After they both come, Clarke slumps across his chest, breathing heavily. They stay like that for a while, catching their breaths as the sweat cools on their skins, and eventually she rolls off of him. She doesn’t go too far though, tucking herself into his side like she’s done hundreds of times. Her hands start tracing absentminded patterns across his skin.

He catches her wandering hand with his, their fingers tangling together, and brings it up to his mouth to drop a quick kiss to her fingertips. She smiles, looking soft and ethereal in the fading glow of the evening sun.

“I meant it you know,” he mumbles against her skin, “When I said that I would choose you. I meant it. This,” he gestures at their marks, twin patterns pressed into their ribs, “Doesn’t change that. I still choose you, irregardless of fate or the universe or whatever bullshit is out there. Ten times over, a hundred times over, I’ll choose you.”

Clarke makes a drowsy, content sound and snuggles further into his side. “Bellamy Blake, you’re such a romantic,” she teases.

“I’m being serious,” he gripes though he knows that she can still feel the way his lips tip up at the edges. “I love you. And I’d love you with or without that mark on your chest. But…”
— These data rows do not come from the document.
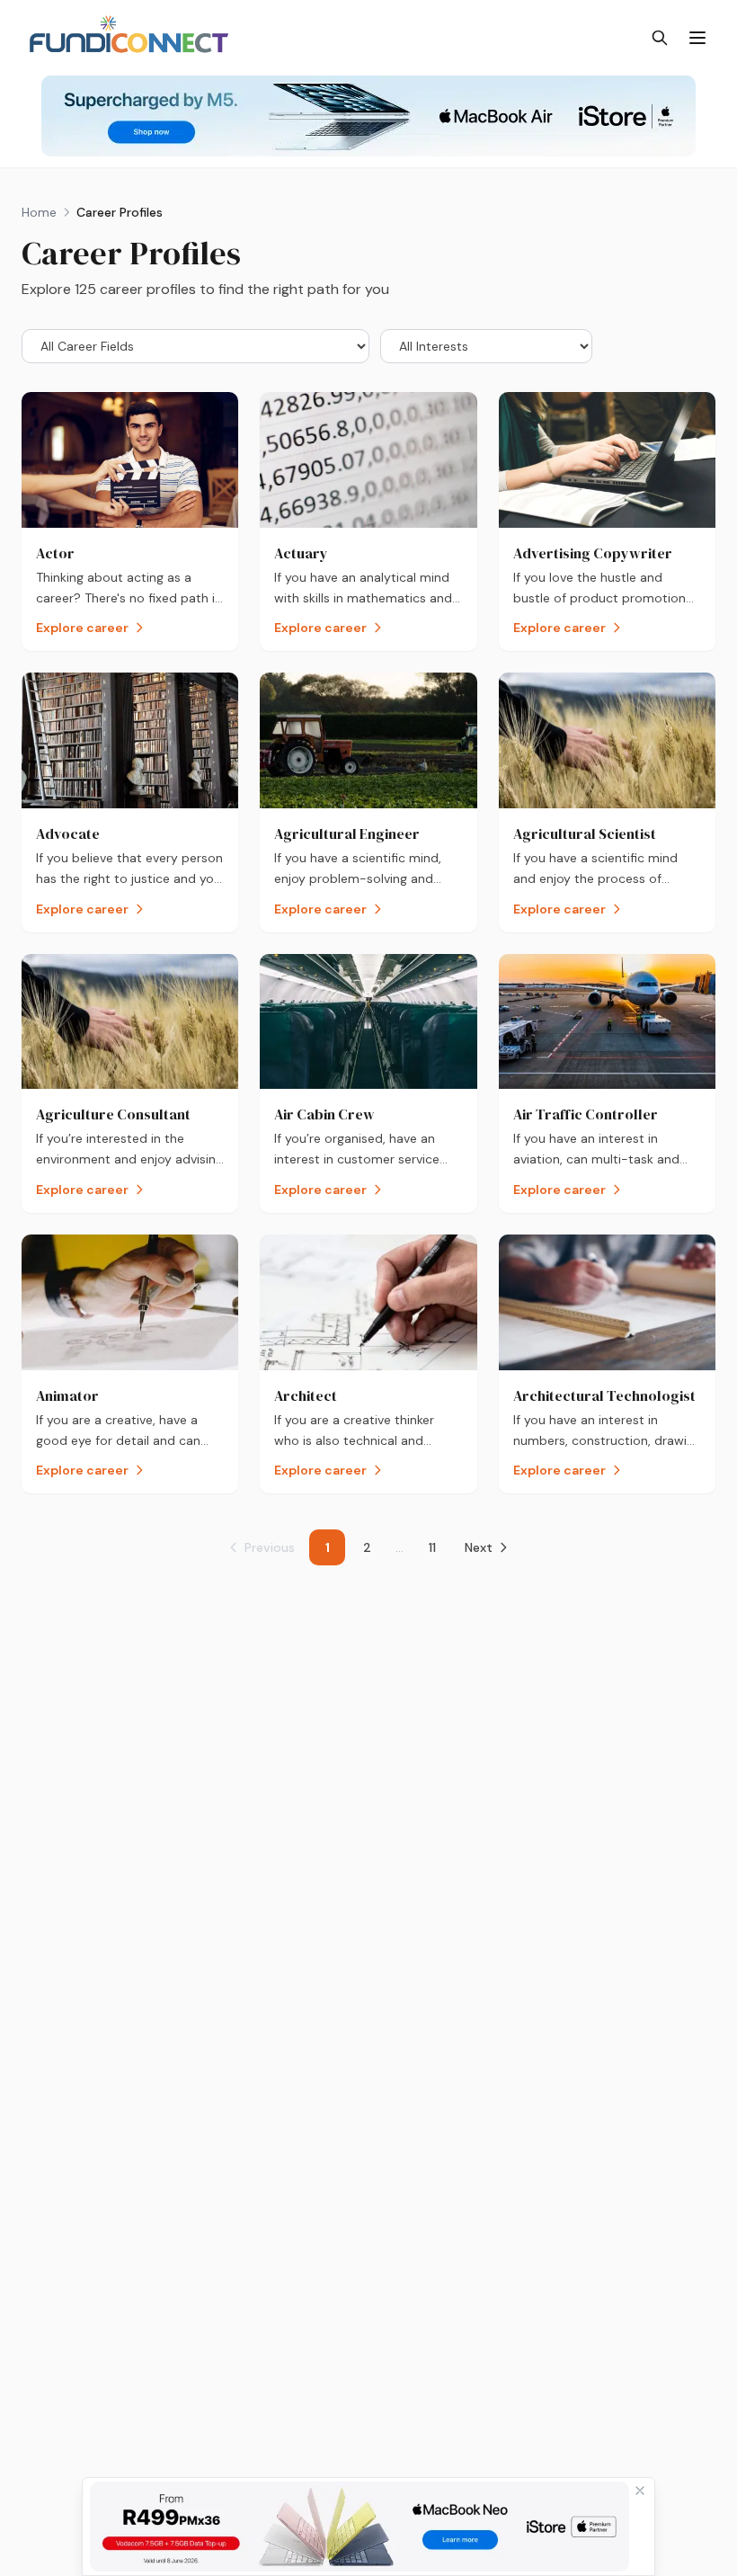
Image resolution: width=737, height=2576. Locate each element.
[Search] (660, 38)
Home (39, 212)
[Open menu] (697, 38)
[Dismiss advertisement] (640, 2490)
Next (479, 1547)
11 (432, 1547)
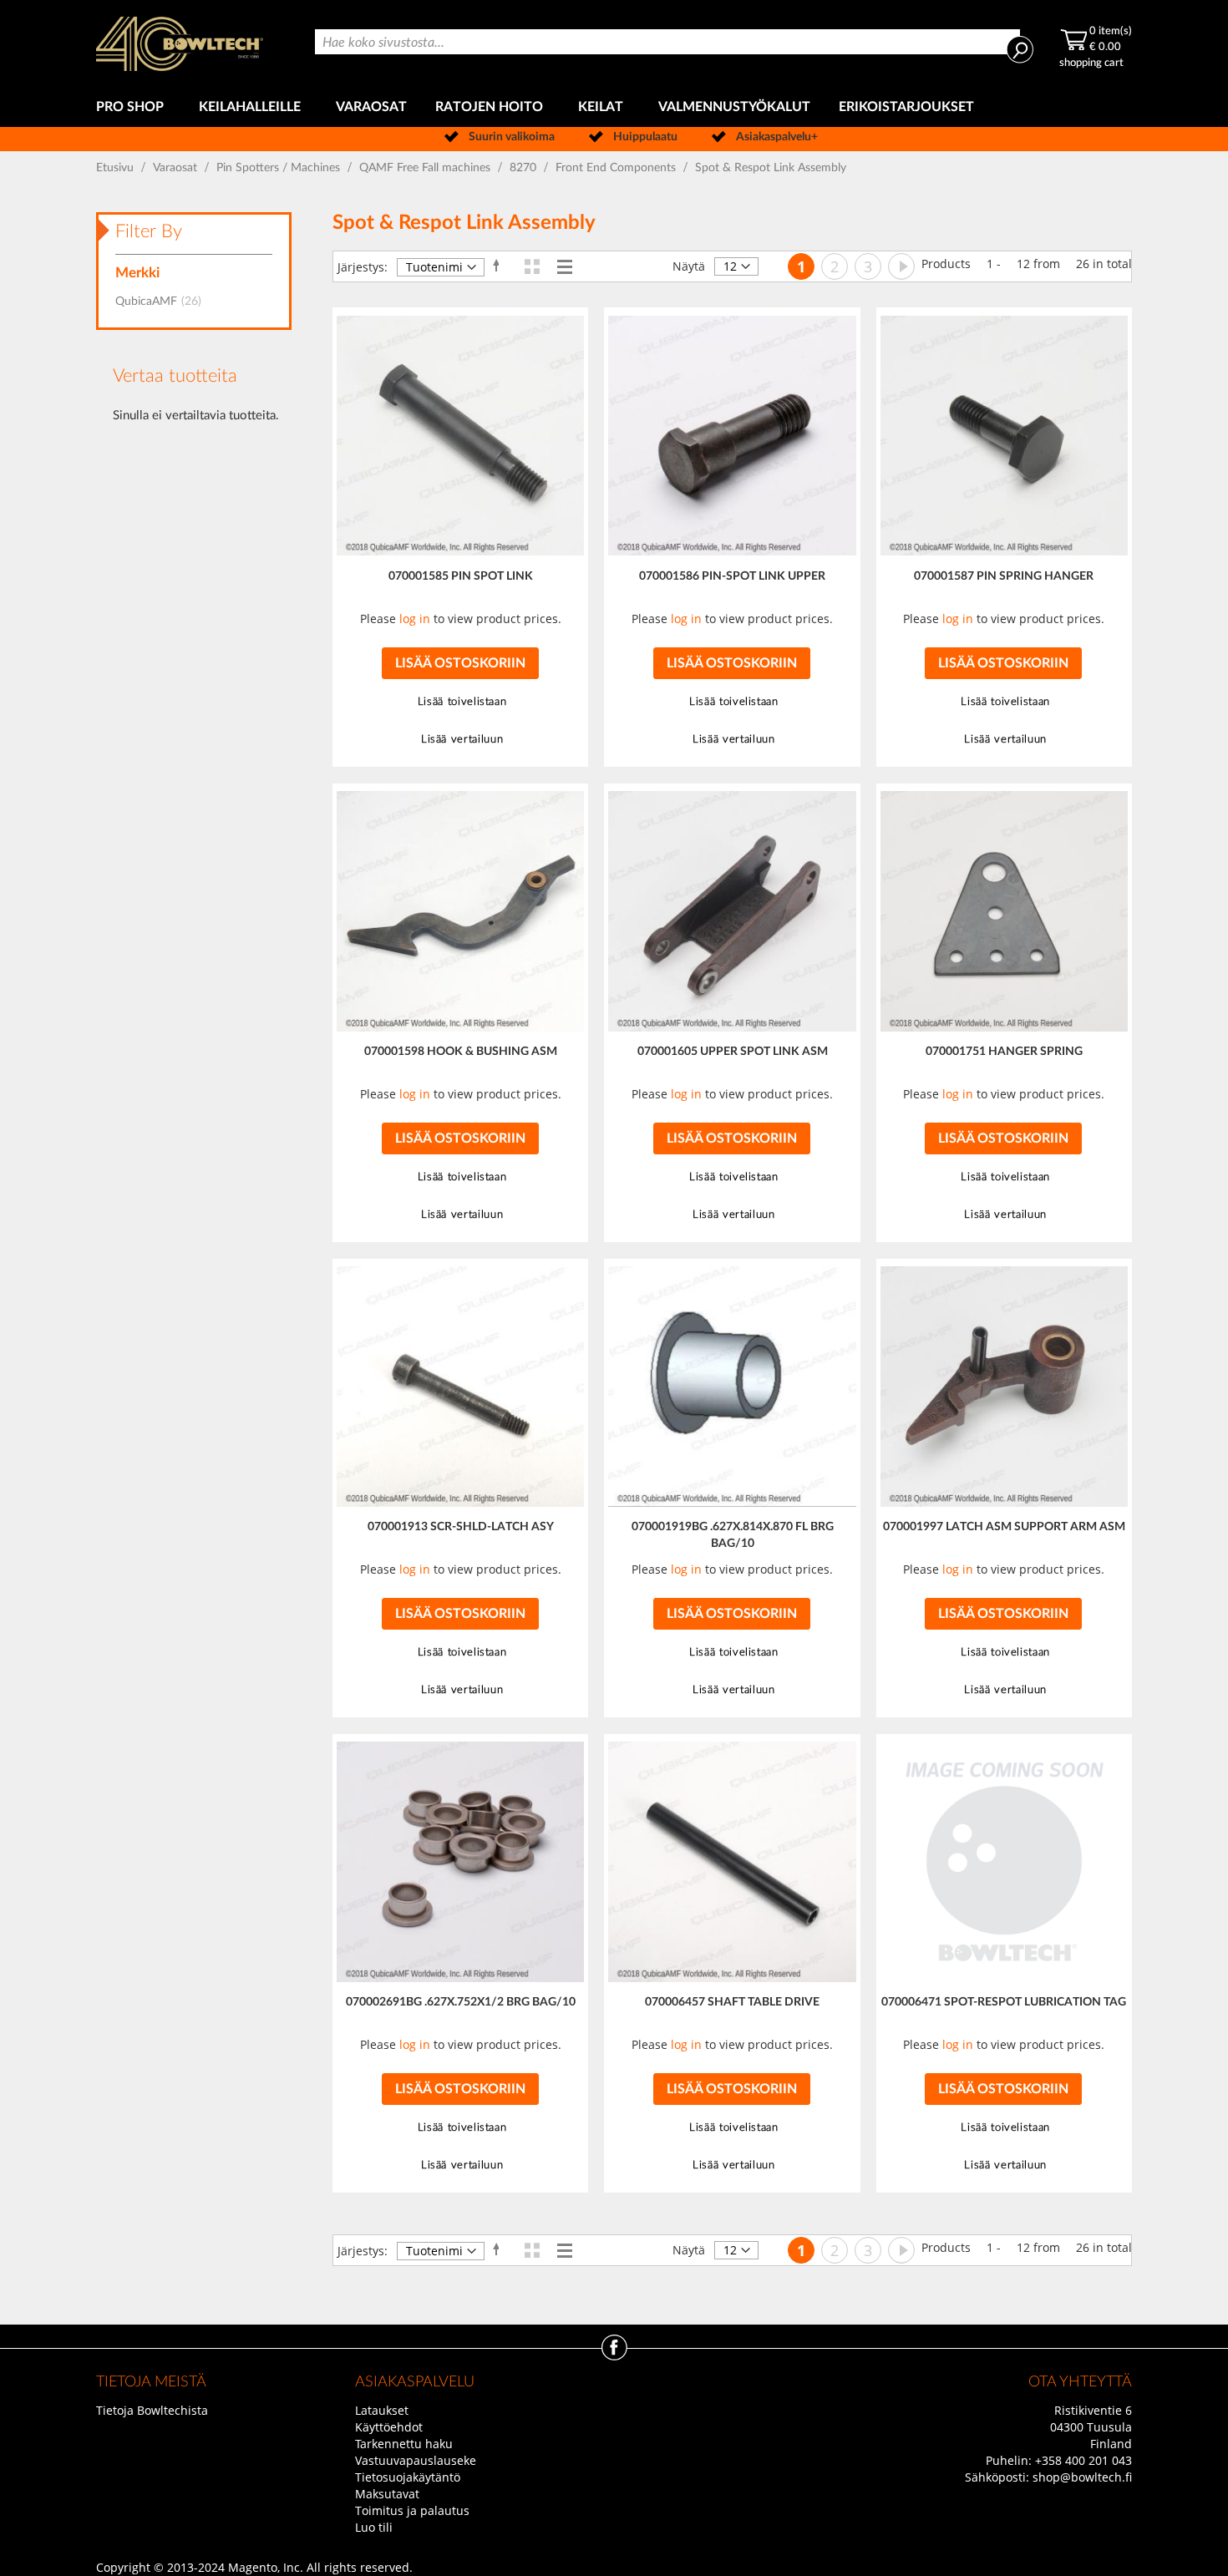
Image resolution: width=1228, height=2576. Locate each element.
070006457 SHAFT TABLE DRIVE (732, 2002)
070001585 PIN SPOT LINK (460, 576)
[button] (460, 702)
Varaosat (176, 168)
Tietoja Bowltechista (152, 2410)
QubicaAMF (163, 301)
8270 (525, 168)
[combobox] (667, 41)
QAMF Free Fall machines (426, 168)
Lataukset (381, 2410)
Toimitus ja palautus (412, 2510)
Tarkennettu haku (404, 2444)
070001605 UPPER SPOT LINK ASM (732, 1051)
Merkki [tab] (137, 273)
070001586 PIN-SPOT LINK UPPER (732, 576)
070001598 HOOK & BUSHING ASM (460, 1051)
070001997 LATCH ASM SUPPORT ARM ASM (1004, 1527)
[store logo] (179, 43)
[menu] (614, 107)
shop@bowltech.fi (1082, 2477)
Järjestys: (362, 267)
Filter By (148, 231)
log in (414, 618)
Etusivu (116, 168)
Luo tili (374, 2527)
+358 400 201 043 (1083, 2460)
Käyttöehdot (389, 2427)
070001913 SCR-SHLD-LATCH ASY (461, 1527)
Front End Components (617, 168)
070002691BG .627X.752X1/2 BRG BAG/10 (461, 2002)
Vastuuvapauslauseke (415, 2460)
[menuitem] (133, 107)
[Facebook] (614, 2356)
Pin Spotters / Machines (279, 168)
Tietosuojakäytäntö (407, 2477)
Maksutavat (387, 2494)
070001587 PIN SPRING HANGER (1004, 576)
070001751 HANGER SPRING (1004, 1051)
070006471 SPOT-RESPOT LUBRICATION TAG (1003, 2002)
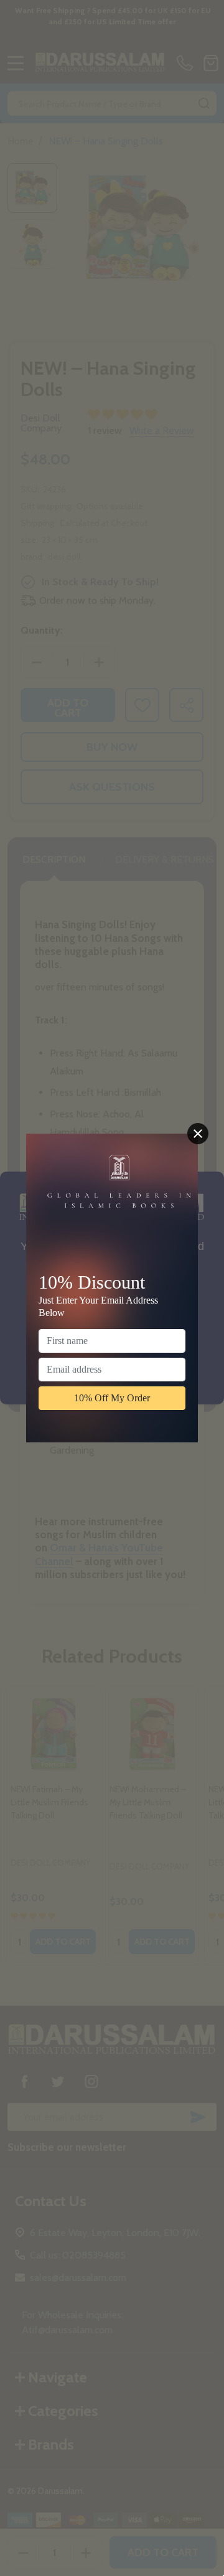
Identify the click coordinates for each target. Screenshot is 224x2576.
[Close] (197, 1133)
“But,” she prompts, propping herself up on her side so that she could watch his face. Her hair tumbles down over her shoulders in a cascade of gold and he finds himself entranced by it.

Bellamy leans over and brushes it behind her ear. “But I’m glad it’s you,” he finishes, fingers skimming across her cheek, almost unbearably soft, and she grins at him.

Clarke ducks her head, noses bumping into one another and eyelashes tickling at skin. “I love you too,” she tells him, twisting her fingers in his unruly hair.

For once that perpetual ache in his chest is quieted, no longer a painful reminder of what he can’t have, but instead it melts and turns into something golden and soft and warm. The flowers no longer feel like they’re cracking his ribs and fighting to get out, a pain he’s spent over a decade learning to ignore, learning to live with. 

Now it’s a quiet, steady bloom, filling him up with joy.

He tastes it too, in her mouth when he kisses her. Joy and love and everything that’s good in this life.

“I’m glad it’s you too,” she whispers to him when they pull apart, her lips brushing against his collarbone and sending sparks skittering down his spine. “So glad that it’s you.”